関智一「声優業界は“椅子取りゲーム”」厳しさ語る
番組はこの日、スタッフのいない、カメラだけが置かれた楽屋で、関と声優・畠中祐の2人きりのじっくりトークを実施。
「聞いてみたいことをたくさん考えてきた!」という畠中は、関へ「役者になったきっかけは?」「挫折って経験したことあるんですか?」「苦しい時に自分を奮い立たせるためには?」と次々に質問。関はその質問一つ一つに丁寧に答え、芝居に興味を持つきっかけとなったという、小学生の頃に観た小劇場での舞台の話や、心が折れそうなときに意識していることなどを明かしていく。
また、周りから求められる“かっこいい芝居”と自分が目指す “汚い芝居”とのギャップに悩んでいたことも明かし、経験を通して「ハートも感じさせたいし、ニーズに応えるお芝居もできるようにしたい」と、プロの声優として目指す道に気づいたことを語った関。今では想像のつかない関の葛藤に、畠中は「そういう悩みが若い頃あったんですね」と驚いた。
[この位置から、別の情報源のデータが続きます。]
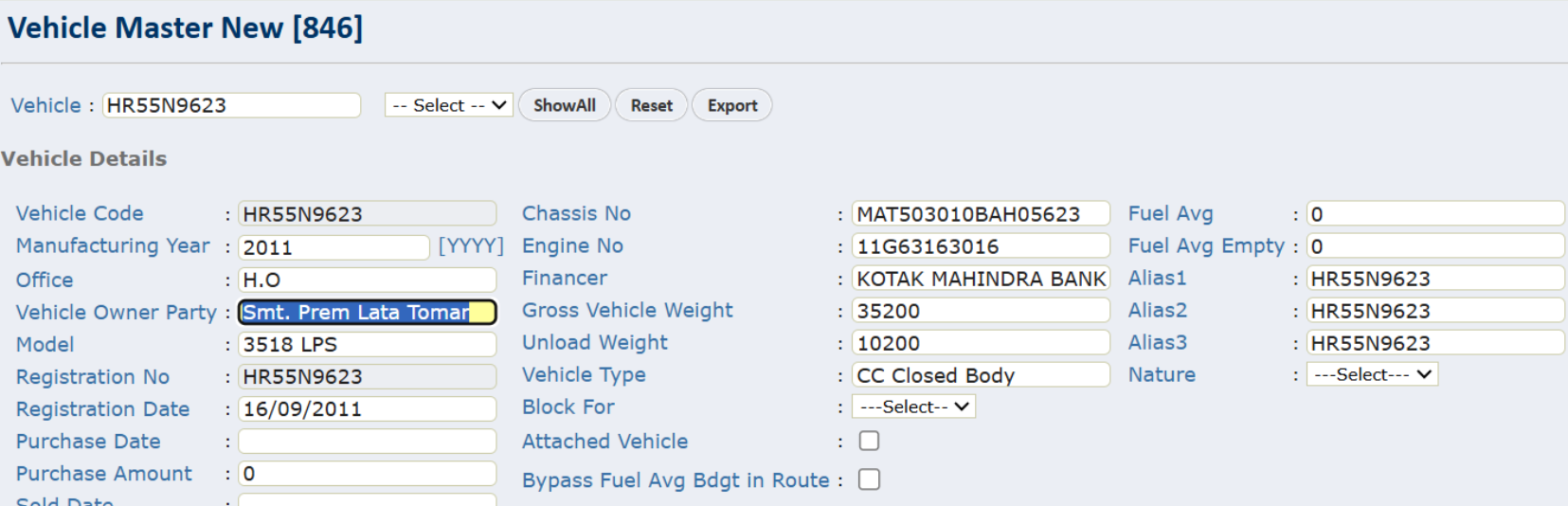
Task: Focus the empty Purchase Date field
Action: (x=367, y=441)
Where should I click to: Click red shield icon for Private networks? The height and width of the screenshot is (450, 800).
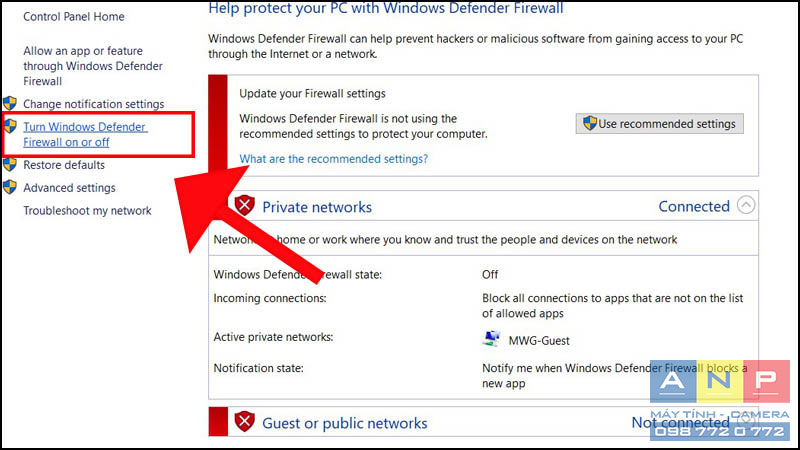click(244, 206)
また、「“うまい芝居”っていうのがわからないんですよ。ものすごく整った上手さもあれば汚いうまみもあるし…」と悩みを打ち明け、深みのある芝居について尋ねた畠中。畠中からの本気の相談に、関は自身の経験も交えながら「最近は日本語に気をつけている」「この役が何が言いたいのかっていうのがブレちゃうと、ノリでやってるだけになっちゃうから、そこは見失わないように、この言葉はどこにかかっているんだろうとか、気にするようにしてる。どの言葉も絶対に目的があるから」とアドバイス送る。
そして話題は、常に役を取り合う声優ならではの悩みについてへ。アニメの役について、年長者や高齢のキャラクターが限られることから、年齢が上がっていくことに役が少なくなっていくことを話す関は、「椅子取りゲームだよね」と例え、その少ない席を争う声優業界の厳しさを語る。そうして、長く声優業界で活躍することの難しさや不安を明かしつつ、「仕事を呼んでもらえるような何かを、常に高めていかないといけないと思うよね」と語った関。今もなおハングリー精神を見せる関に、畠中は深く相槌を打ちながら、熱い芝居論に耳を傾けた。